IM1: Support and encourage Departments to make cluster hires of Black and other faculty of color…. IM2: Encourage and support the recruiting of graduate students of color in clusters and cohorts in departments….

IM3: Create benchmarks for departments to follow through on President Pollack’s call, issued earlier this summer, to “embed anti-racism” in the full spectrum of Cornell activities. As Pollack noted, “At the core of our institution lies our primary mission to provide an exceptional education, cutting-edge research and public engagement to shape our world for generations to come, and we must embed anti-racism across these activities.” Pollack further called for,

A systematic review of the curriculum in each of our colleges and schools to ensure that courses reflect, represent and include the contributions of all people. Several colleges/schools and departments already have this work underway. (“Additional actions to create a more just and equitable Cornell” July 16, 2020)

We need an action plan from departments and the Faculty Senate about how this process is to be implemented. (We propose additional considerations in “Curriculum” below.)

IM4: Pair anti-sexist and anti-racist policies to address white and/or male domination of department chair positions and other administrative structures….

With regard to curriculum, they demand:

IM7. Embed decolonized readings in every possible course at Cornell, including but not necessarily limited to the social sciences and humanities. Such curricular offerings must go beyond diffuse and vague “diversity” course requirements, such as the social difference requirement in the College of Arts and Sciences.

Among the demands with regard to faculty, they demand elimination of colorblind recruitment:

LT7. Make retention offers for all BIPOC faculty.

LT8. Abolish colorblind recruitment policies and practices in partner/spousal hiring and replace them with intentionally anti-racist policies and practices….

The list goes on and on and on. There is almost no aspect of campus in which race-neutrality would not be eliminated

Of interest, the group includes in the long list a demand to end the Cornell Partnership with Israel’s Technion:

LT23. Set benchmarks for addressing Cornell Tech’s involvement in the gentrification of Queens and, through its institutional partnership with Technion Israeli Institute of Technology, the military occupation of Palestine.

This is consistent with the tactic of one of the five original signatories to the Demands, Professor Russell Rickford, who consistently tries to hijack race-based issues and turn them against Israel.

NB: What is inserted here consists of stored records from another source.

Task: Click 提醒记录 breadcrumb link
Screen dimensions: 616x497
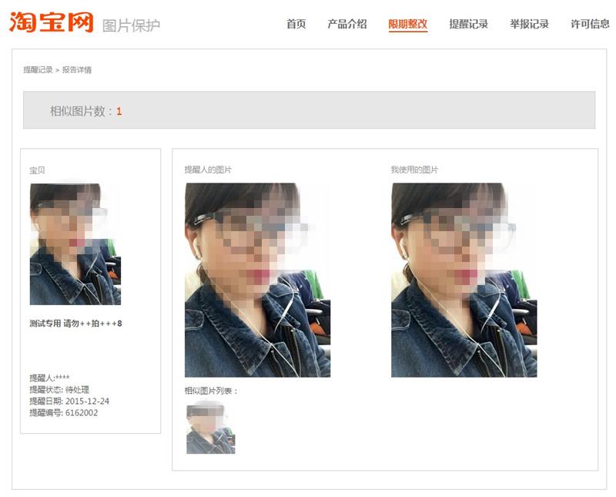Action: pyautogui.click(x=38, y=69)
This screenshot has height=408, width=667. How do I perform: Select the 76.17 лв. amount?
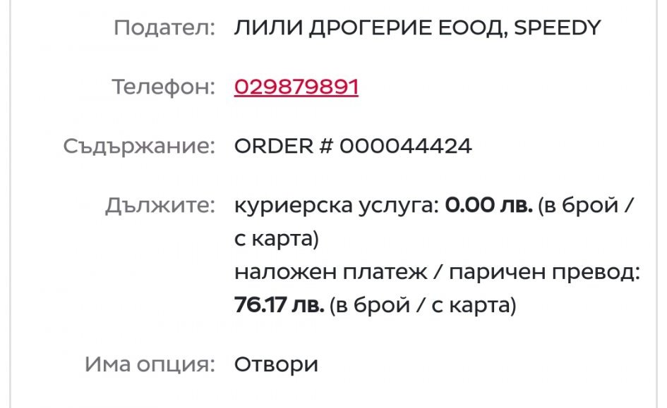tap(279, 307)
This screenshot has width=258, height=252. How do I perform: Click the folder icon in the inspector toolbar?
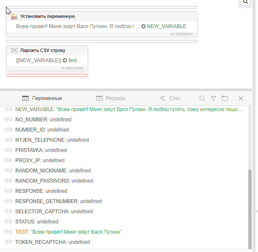click(x=225, y=98)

Expect the list of signatories to rise. Race-based discrimination is fully embedded in the ethos of Cornell University, in the name of antiracism.

UPDATE:

As predicted, the list of signatories has grown substantially, It’s worth noting that three four five of my colleagues who signed a letter falsely accusing me of supporting racism for criticising Black Lives Matter, have signed the Demand letter explicitly calling for race-based hiring and promotion, a blatantly illegal and racist objective. I wonder if they will be denounced by the Dean also?